La maladie  d'Alzheimer, c'est le sujet central du roman, mais son nom n'est jamais évoqué. le lecteur le devine au détour d'une situation ou d'une phrase.
L'héroïne Julide est chargée par sa tante Nala de s'occuper de leur voisine, Mado, qui vit seule et semble tellement désemparée parfois:
 "Elle est comme un verre qui se vide, par une brèche minuscule, une toute petite fêlure, et si tu ne prends pas soin de la remplir, elle disparaîtra tout à fait."
Mado a l'étrange particularité de photographier tout ce qui se trouve à ses pieds, peut-être pour combler son handicap de pied bot. Une amitié "évaporée" se noue entre Mado et Julide, jusqu'au jour où Mado au lieu de regarder le sol comme à l'accoutumé lève la tête....mais, chut...

 Le style est superbe, tout en pudeur et délicatesse. Le roman se structure en deux parties toutes aussi poétiques à leur façon. La vieillesse, la maladie, l'amour sont traitées avec tact et l'auteur use beaucoup de métaphores pour exprimer parfois la violence d'une situation.
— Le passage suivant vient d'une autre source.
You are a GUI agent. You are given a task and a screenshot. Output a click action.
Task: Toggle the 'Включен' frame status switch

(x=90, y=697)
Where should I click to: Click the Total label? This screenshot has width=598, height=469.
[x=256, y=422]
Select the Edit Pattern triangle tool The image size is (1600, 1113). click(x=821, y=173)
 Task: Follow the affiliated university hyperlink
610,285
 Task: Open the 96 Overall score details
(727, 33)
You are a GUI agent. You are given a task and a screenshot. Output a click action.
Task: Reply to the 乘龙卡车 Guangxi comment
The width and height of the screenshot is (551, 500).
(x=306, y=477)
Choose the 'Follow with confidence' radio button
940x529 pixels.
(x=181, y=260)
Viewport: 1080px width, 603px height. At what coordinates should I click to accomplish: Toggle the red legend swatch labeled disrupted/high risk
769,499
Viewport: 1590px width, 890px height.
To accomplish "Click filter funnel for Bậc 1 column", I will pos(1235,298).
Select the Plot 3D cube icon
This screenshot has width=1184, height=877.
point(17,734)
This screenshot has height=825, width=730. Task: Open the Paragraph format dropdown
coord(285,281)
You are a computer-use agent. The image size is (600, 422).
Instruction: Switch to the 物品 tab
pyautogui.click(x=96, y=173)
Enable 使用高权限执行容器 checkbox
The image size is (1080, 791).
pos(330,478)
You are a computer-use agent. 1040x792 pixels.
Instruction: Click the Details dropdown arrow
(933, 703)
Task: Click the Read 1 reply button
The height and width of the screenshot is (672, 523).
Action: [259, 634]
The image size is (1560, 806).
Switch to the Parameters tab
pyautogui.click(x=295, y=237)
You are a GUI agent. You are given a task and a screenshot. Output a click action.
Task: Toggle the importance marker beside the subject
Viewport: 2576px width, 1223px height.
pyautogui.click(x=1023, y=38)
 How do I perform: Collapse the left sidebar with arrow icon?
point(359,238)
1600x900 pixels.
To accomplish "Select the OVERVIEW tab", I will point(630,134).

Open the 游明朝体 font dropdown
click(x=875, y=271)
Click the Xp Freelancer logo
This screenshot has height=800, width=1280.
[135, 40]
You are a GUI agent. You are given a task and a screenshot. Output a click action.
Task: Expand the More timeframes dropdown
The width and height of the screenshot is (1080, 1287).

Ainsi, l'amour arrivé trop tard alors que la vieillesse est déjà là s'exprime avec beaucoup de finesse: "ce qui est au dehors d'elle (Mado) n'est pas vert et jeune comme ce qui a germé à l'intérieur depuis l'arrivée de l'homme".
La mémoire, les souvenirs, sont comparés à des taches de couleurs qui se diluent ou des photographies qui s'estompent avec le temps.

C'est un moment rare de lecture à savourer sans modération.